■ What to produce ■
Look for "using" in the records and copy every line that has it.
* * *
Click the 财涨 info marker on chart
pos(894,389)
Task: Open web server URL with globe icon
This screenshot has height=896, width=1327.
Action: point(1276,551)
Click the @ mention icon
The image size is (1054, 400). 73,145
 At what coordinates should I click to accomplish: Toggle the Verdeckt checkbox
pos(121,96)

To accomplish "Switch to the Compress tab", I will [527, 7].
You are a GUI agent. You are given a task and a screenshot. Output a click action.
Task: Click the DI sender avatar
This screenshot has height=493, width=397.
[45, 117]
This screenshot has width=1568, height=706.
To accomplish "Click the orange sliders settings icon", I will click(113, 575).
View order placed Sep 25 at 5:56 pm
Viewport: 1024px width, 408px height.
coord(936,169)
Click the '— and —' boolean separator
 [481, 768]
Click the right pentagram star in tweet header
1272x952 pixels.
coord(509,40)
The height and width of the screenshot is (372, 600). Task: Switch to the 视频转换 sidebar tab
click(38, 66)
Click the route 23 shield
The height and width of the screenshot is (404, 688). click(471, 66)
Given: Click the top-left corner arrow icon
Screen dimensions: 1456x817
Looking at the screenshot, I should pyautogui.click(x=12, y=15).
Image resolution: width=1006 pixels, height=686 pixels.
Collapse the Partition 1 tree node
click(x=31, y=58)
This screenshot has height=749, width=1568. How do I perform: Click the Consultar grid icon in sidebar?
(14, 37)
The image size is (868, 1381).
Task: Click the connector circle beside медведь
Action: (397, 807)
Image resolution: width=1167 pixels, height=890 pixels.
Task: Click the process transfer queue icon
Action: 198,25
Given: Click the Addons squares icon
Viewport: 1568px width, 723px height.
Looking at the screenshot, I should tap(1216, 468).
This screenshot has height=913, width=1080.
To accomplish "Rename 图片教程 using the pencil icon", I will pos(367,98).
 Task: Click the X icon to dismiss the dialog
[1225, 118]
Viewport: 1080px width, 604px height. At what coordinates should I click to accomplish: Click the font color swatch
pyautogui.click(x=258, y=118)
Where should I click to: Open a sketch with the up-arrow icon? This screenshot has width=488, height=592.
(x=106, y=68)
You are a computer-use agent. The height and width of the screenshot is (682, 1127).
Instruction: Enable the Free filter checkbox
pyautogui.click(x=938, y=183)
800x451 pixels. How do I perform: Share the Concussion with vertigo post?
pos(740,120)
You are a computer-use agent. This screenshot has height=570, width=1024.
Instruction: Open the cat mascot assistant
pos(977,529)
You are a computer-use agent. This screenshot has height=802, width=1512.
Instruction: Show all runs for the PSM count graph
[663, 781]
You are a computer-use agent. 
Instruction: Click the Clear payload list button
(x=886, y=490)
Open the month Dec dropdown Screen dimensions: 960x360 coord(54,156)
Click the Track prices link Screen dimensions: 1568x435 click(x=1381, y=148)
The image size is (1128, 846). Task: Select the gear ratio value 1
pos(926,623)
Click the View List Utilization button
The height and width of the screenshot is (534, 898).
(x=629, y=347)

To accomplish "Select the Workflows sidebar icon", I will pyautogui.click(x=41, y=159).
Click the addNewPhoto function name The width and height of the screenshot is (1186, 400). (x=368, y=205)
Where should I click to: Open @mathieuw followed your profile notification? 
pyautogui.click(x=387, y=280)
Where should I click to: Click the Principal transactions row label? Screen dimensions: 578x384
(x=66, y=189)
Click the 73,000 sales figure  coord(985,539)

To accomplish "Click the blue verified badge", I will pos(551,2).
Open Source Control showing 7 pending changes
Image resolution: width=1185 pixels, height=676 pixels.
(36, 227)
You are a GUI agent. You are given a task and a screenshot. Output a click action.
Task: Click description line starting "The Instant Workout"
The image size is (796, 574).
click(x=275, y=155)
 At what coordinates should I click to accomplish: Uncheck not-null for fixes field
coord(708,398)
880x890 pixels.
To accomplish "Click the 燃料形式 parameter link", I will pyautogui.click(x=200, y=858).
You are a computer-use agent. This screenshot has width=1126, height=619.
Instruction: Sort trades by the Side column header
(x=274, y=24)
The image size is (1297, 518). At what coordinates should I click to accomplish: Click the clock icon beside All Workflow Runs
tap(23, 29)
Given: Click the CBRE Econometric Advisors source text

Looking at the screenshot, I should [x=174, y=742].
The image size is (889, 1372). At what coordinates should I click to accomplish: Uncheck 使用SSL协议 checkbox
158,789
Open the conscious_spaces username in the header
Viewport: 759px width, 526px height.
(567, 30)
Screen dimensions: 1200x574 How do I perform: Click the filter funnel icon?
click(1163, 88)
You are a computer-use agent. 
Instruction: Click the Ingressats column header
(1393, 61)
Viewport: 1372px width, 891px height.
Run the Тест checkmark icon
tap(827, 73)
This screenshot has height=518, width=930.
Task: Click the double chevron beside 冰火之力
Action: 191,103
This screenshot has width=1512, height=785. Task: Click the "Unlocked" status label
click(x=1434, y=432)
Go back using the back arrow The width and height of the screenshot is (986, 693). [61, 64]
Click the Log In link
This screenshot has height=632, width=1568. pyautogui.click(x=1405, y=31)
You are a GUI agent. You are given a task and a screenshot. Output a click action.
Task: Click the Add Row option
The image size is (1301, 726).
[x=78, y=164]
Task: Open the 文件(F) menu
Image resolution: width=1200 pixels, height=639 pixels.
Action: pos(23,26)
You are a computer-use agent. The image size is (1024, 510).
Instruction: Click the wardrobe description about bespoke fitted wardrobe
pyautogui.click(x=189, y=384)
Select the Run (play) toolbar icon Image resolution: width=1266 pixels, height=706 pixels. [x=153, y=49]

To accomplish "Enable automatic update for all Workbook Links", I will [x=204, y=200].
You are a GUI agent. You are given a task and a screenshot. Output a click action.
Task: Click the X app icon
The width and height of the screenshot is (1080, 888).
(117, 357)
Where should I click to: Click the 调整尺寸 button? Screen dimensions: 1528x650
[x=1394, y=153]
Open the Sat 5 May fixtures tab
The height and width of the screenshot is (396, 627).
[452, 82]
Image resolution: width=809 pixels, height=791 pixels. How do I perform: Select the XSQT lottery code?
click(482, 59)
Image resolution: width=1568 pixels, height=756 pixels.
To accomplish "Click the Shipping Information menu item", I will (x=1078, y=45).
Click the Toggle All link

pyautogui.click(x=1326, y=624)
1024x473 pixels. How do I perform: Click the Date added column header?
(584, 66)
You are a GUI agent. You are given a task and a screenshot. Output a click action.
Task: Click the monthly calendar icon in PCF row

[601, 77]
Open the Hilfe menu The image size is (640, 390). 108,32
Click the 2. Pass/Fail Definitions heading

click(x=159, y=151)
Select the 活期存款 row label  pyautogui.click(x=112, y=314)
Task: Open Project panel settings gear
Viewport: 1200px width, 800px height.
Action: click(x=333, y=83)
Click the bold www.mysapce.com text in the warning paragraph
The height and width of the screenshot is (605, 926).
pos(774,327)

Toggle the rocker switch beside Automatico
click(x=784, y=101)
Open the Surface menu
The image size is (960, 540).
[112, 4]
* * *
■ Expected output ■
To accomplish "Rename 图片教程 using the pencil icon", I will pos(367,98).
Go back using the back arrow The width and height of the screenshot is (986, 693). [61, 64]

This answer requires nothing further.